A training unit, configured to train a first machine translation model using the data derived from the source language, wherein the first machine translation model is used to translate the source language into a target language;

Wherein, when the division unit divides the multiple groups of bilingual parallel sentence pairs in the first bilingual parallel database into those derived from source language data and those derived from target language data, the division unit is specifically used to: obtain parallel sentence pairs to be processed from the first bilingual parallel database; determine a first probability that the source language data in the parallel sentence pairs to be processed are derived from the source language according to the source language data in the parallel sentence pairs to be processed; determine a second probability that the target language data in the parallel sentence pairs to be processed are derived from the target language according to the content of the target language data in the parallel sentence pairs to be processed; determine a data type of the parallel sentence pairs to be processed according to a deviation between the first probability and the second probability; the data type includes the data derived from the source language data and the data derived from the target language data.

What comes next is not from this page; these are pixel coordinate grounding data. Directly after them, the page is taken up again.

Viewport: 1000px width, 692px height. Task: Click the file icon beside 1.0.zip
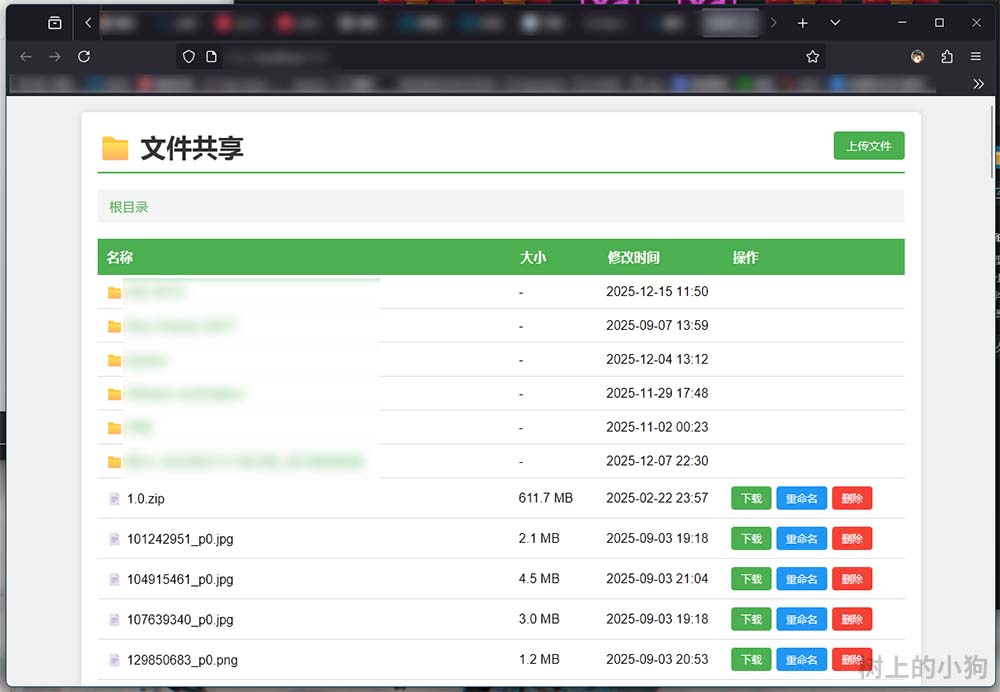pos(114,498)
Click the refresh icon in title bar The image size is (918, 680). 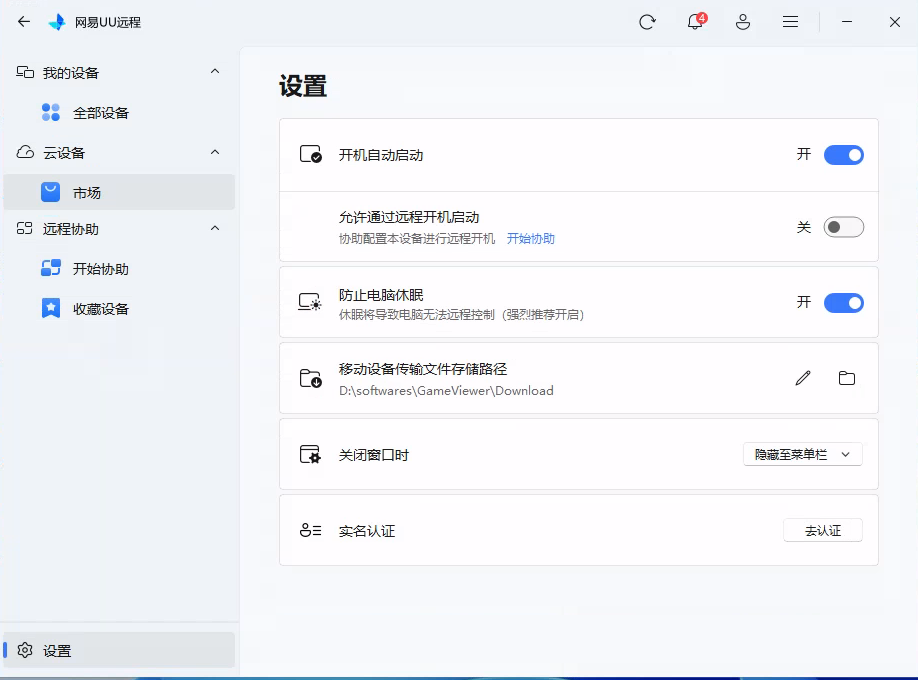[647, 22]
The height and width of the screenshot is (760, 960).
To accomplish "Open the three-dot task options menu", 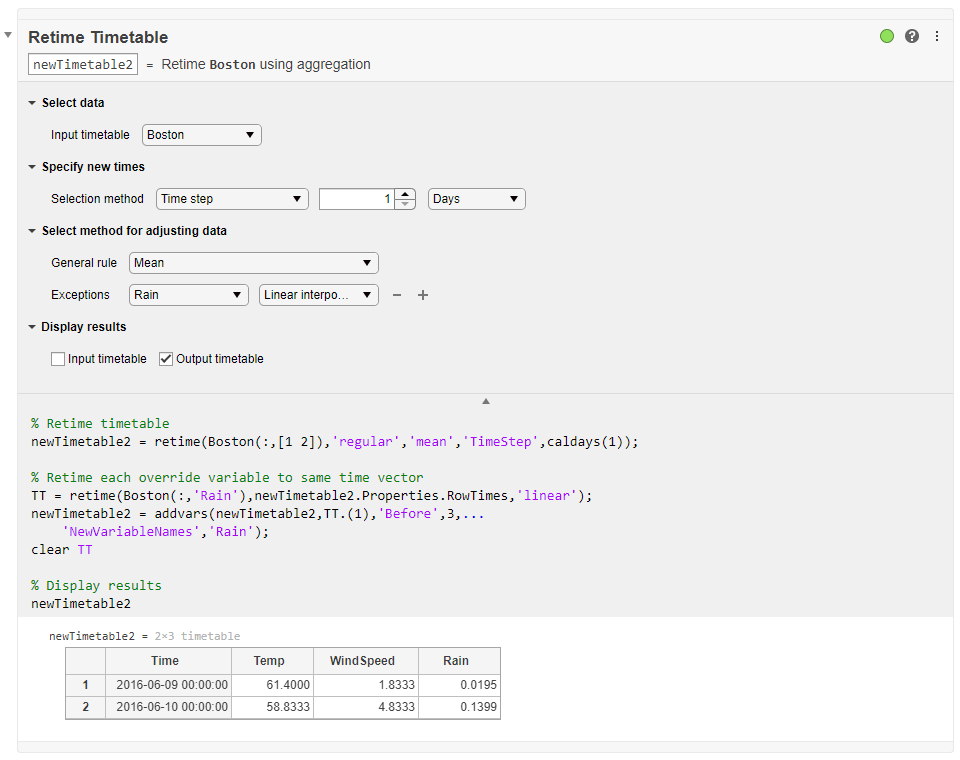I will [937, 36].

9. A language translation device, comprising:

A receiving unit, configured to receive data to be translated, wherein the data to be translated is source language data;

A translation unit is used to translate the data to be translated into its corresponding target language data, wherein the translation unit includes a machine translation model, and the machine translation model is a first machine translation model trained by the method according to any one of claims 1 to 6.

10. A computer device, comprising: one or more processors and one or more memories, wherein the one or more memories are respectively coupled to the one or more processors; the one or more memories are used to store computer program codes, wherein the computer program codes include computer instructions;

The processor is used to call the computer instruction to execute: the training method of the machine translation model as described in any one of claims 1-6.

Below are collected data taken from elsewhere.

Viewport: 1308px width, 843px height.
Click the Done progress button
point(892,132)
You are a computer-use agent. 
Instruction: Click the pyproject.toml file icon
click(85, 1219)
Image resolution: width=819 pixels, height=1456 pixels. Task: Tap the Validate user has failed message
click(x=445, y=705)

11. A computer device, comprising: one or more processors and one or more memories, wherein the one or more memories are respectively coupled to the one or more processors; the one or more memories are used to store computer program codes, wherein the computer program codes include computer instructions;

The processor is used to call the computer instruction to execute: the language translation method as claimed in claim 7.

12. A computer-readable storage medium, characterized in that the computer-readable storage medium stores a computer program, the computer program includes program instructions, and when the program instructions are executed by a processor, the training method of the machine translation model according to any one of claims 1 to 6 is executed.

13. A computer-readable storage medium, characterized in that the computer-readable storage medium stores a computer program, wherein the computer program includes program instructions, and when the program instructions are executed by a processor, the language translation method according to claim 7 is executed.

14. A computer program product, characterized in that the computer program product comprises computer instructions, which, when executed by a processor, implement the training method for a machine translation model as described in any one of claims 1 to 6, or implement the language translation method as described in claim 7.